Extracted records:
#####

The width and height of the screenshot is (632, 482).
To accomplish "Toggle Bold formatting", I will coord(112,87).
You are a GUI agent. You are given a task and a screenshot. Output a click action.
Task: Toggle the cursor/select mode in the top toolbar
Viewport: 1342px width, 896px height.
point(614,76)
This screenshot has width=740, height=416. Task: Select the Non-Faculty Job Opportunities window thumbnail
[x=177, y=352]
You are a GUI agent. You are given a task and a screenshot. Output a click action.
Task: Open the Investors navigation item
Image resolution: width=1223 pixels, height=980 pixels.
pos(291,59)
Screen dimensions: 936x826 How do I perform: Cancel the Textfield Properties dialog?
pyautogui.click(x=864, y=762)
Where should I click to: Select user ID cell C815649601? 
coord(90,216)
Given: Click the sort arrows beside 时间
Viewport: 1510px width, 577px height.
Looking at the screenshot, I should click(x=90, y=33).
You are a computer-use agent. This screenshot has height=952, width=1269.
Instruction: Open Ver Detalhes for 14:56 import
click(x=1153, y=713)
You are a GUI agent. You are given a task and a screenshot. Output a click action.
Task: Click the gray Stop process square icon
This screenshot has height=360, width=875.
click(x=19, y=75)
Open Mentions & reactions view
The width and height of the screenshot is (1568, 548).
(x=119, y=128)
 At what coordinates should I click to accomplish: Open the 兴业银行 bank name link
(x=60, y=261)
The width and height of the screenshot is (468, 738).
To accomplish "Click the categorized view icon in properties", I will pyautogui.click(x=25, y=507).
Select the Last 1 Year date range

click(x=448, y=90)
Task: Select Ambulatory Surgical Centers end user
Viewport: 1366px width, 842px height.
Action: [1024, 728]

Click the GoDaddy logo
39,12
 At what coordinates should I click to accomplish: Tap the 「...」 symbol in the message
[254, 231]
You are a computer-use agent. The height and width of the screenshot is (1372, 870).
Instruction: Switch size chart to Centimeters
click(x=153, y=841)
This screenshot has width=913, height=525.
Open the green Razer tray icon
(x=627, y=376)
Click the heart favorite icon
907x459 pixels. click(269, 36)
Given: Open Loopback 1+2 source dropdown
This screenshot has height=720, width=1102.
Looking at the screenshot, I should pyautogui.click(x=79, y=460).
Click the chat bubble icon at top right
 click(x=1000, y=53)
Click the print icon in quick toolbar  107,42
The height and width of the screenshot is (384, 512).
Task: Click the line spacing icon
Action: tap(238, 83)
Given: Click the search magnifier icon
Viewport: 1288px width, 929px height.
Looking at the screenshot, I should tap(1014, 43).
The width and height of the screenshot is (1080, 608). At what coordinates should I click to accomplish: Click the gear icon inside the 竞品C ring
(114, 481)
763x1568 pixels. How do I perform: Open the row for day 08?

#####

» **Work request**
Find the line containing "Given: Click the search magnifier icon" in the data above. Please transcribe it and every line after it, exactly.

» **Result**
Given: Click the search magnifier icon
Viewport: 1288px width, 929px height.
Looking at the screenshot, I should tap(1014, 43).
The width and height of the screenshot is (1080, 608). At what coordinates should I click to accomplish: Click the gear icon inside the 竞品C ring
(114, 481)
763x1568 pixels. How do I perform: Open the row for day 08?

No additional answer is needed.